* [About this task]:
Pictures aside, reproduce exactly and only the lines below, starting at the one containing "Given: Click the share icon in Books toolbar" and ending at the last line.

* [Records for processing]:
=== Section Start ===
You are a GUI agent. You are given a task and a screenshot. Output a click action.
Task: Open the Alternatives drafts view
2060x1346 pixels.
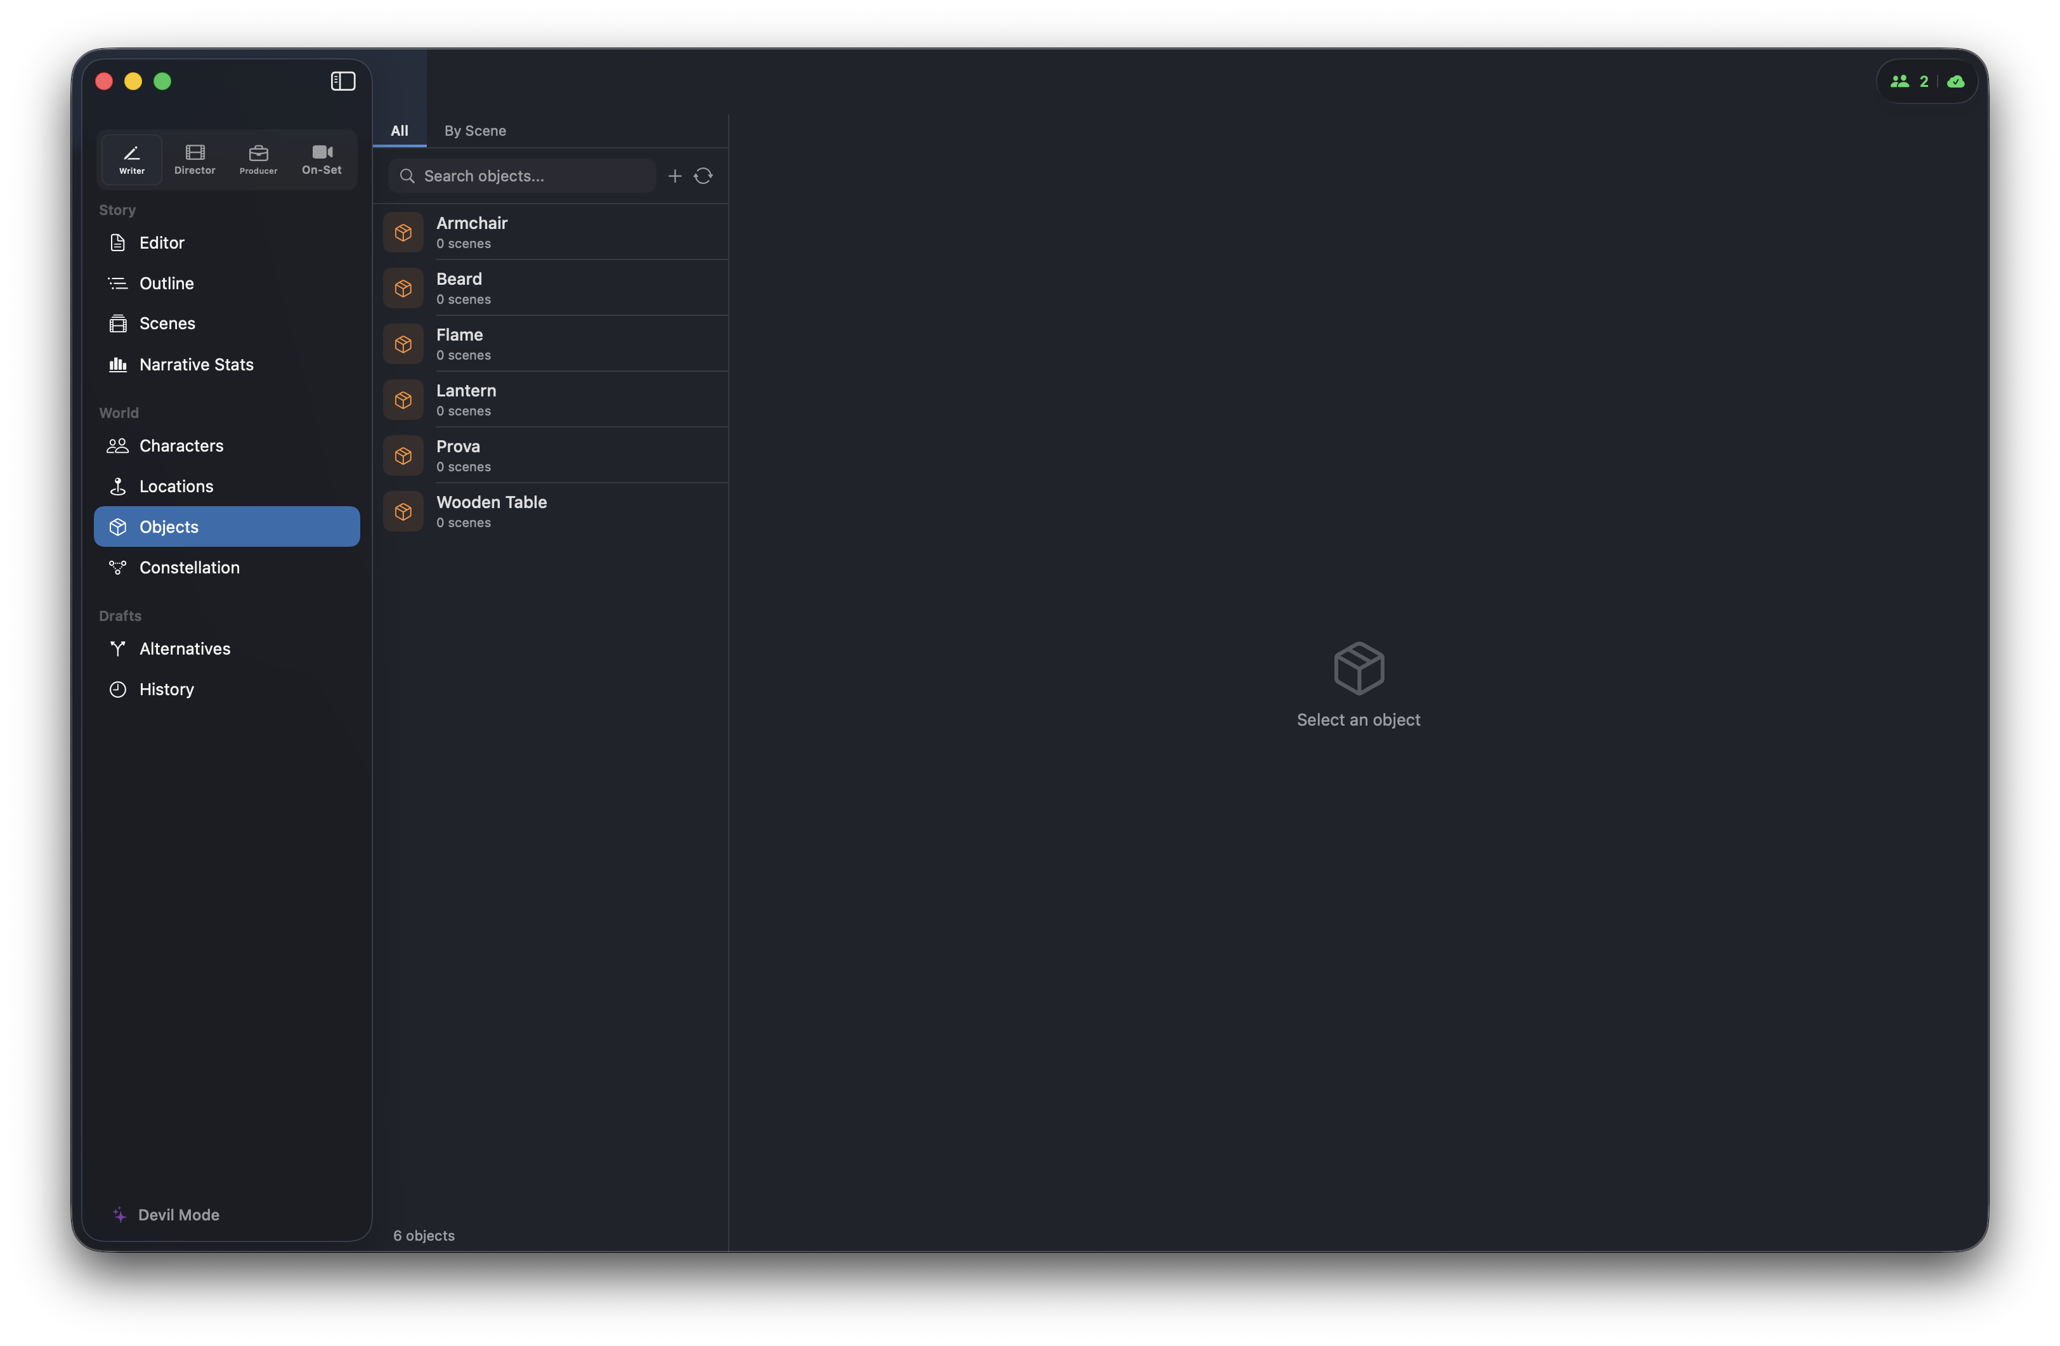pyautogui.click(x=184, y=649)
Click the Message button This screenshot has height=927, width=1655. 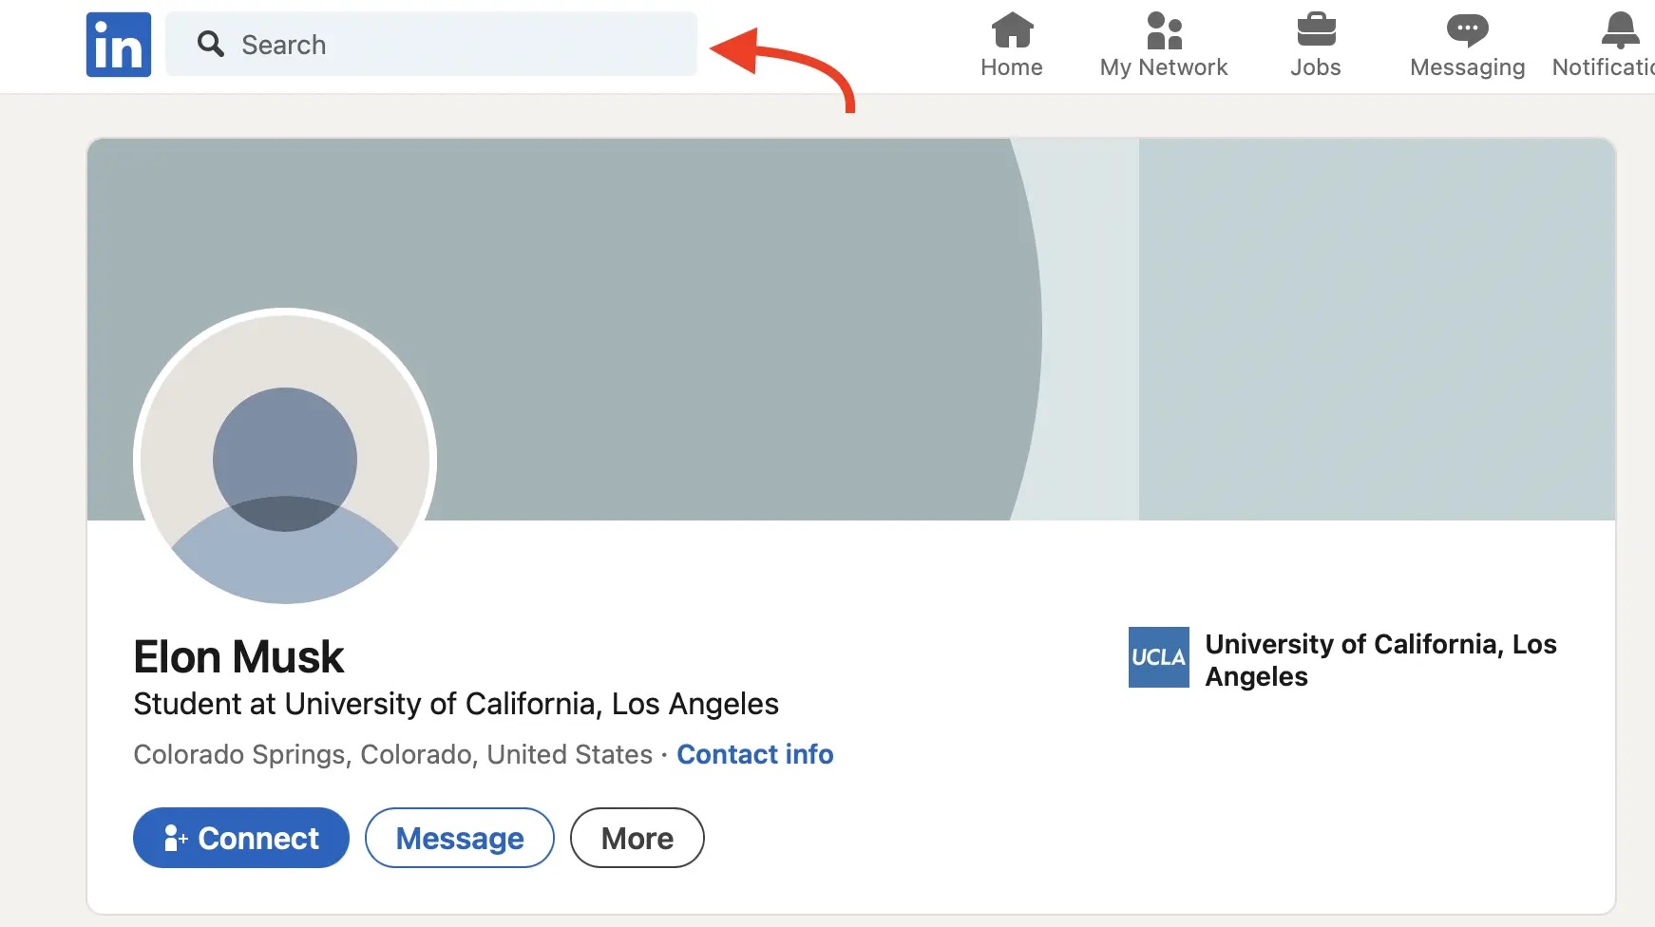point(460,838)
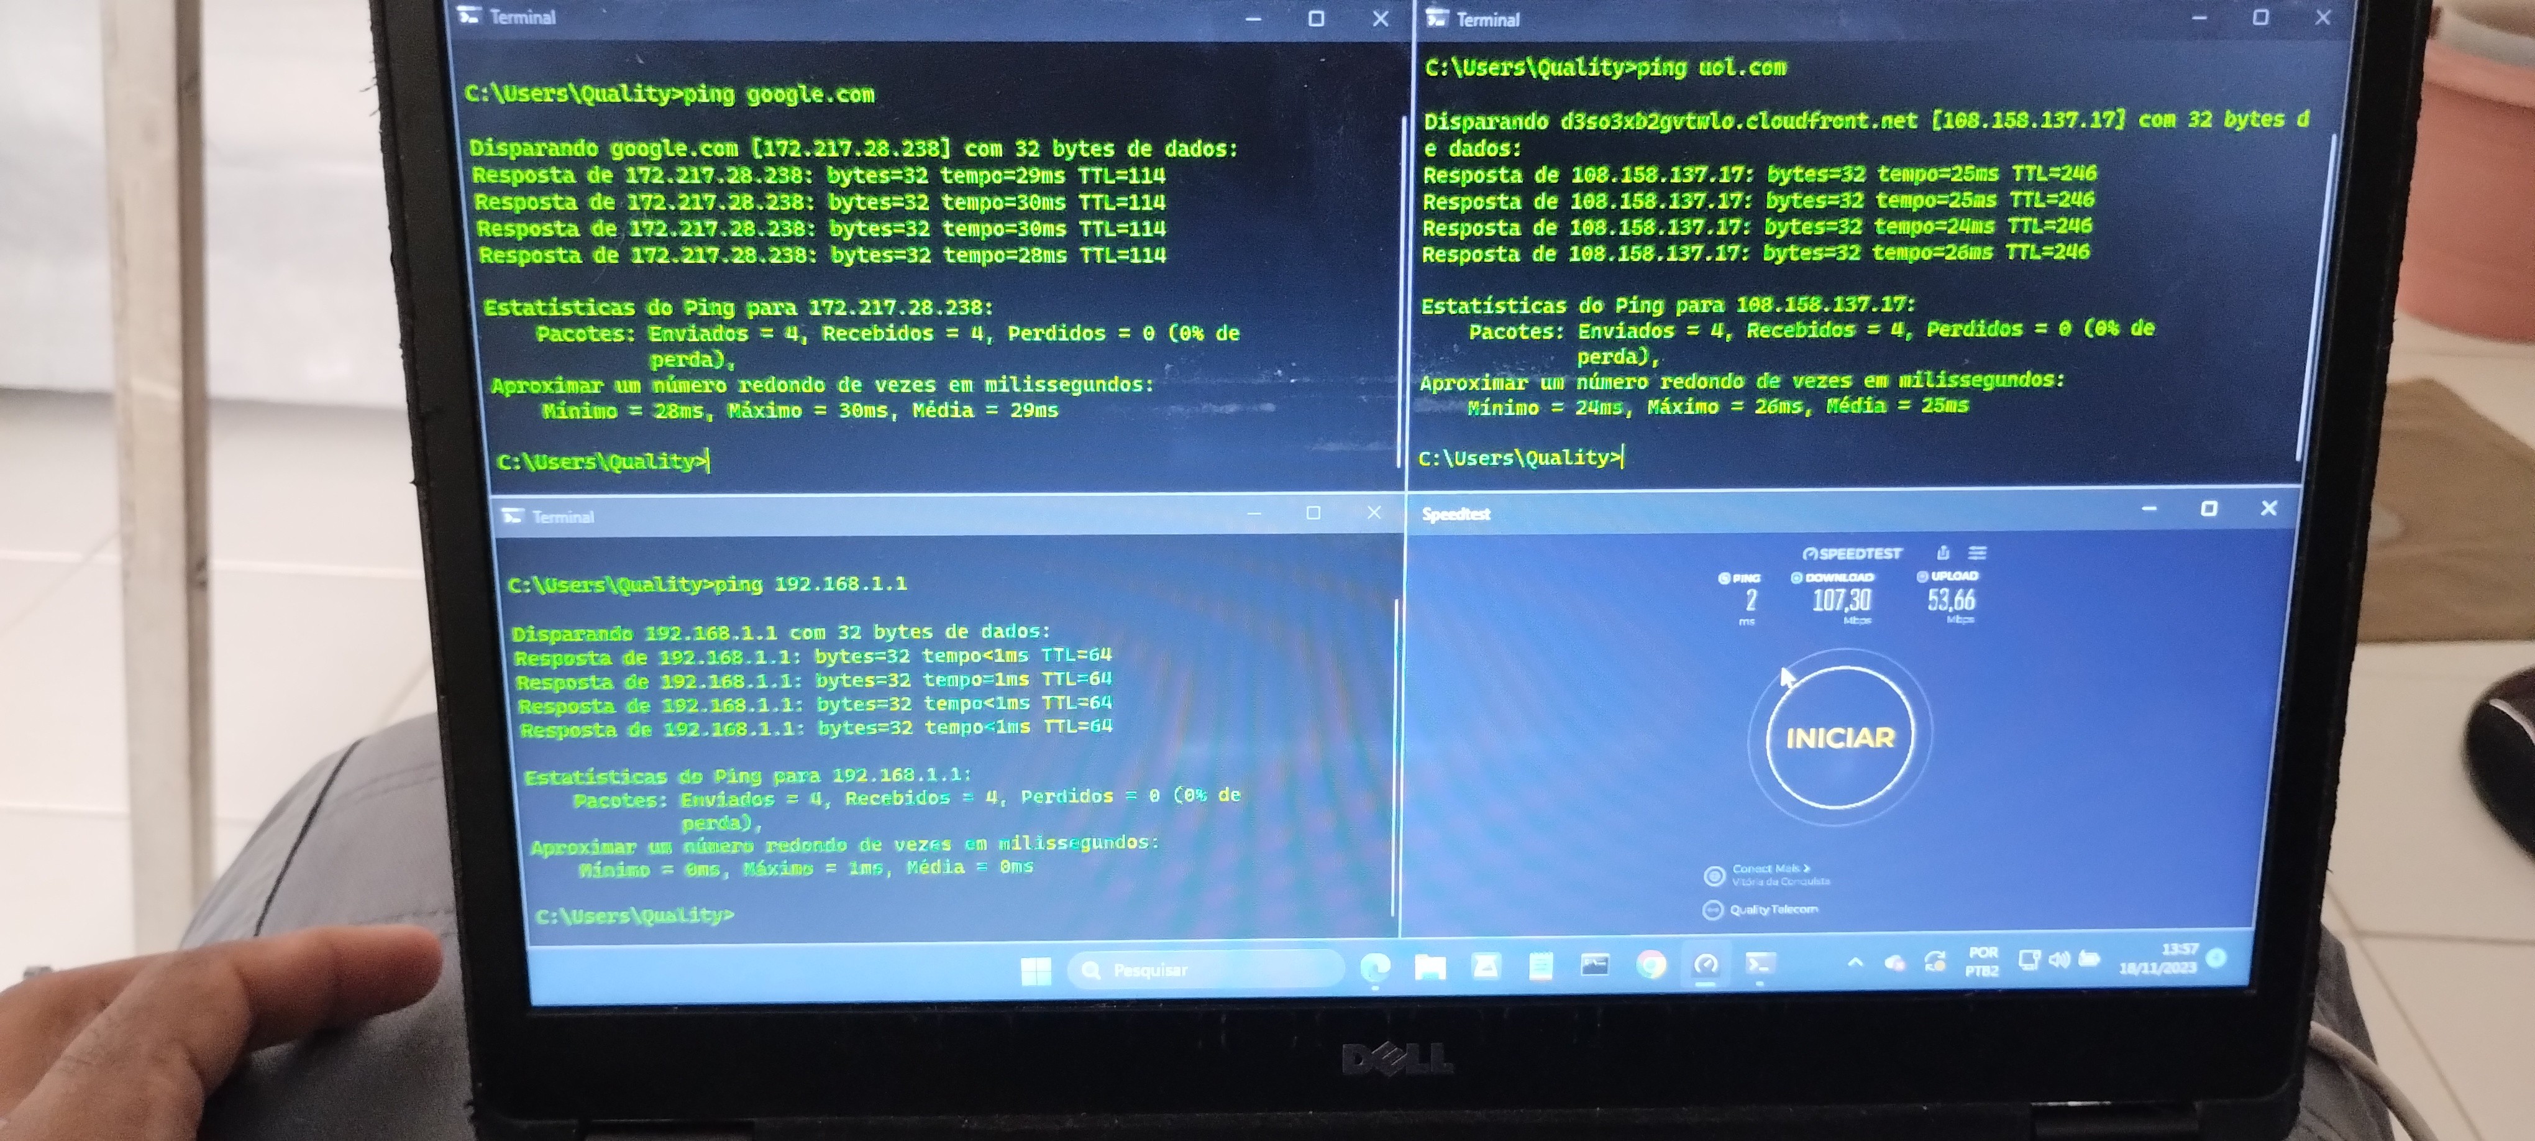Click the Quality Telecom provider entry
This screenshot has height=1141, width=2535.
coord(1773,910)
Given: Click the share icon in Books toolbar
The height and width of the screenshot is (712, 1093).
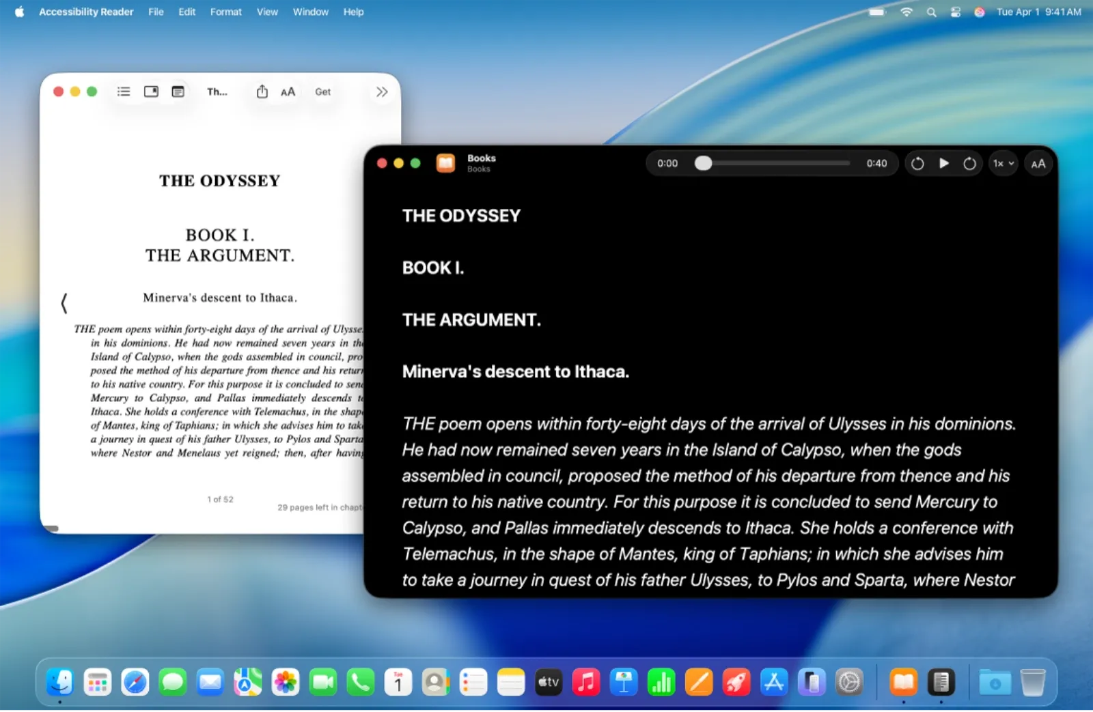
=== Section End ===
* [Task result]:
Given: Click the share icon in Books toolbar
The height and width of the screenshot is (712, 1093).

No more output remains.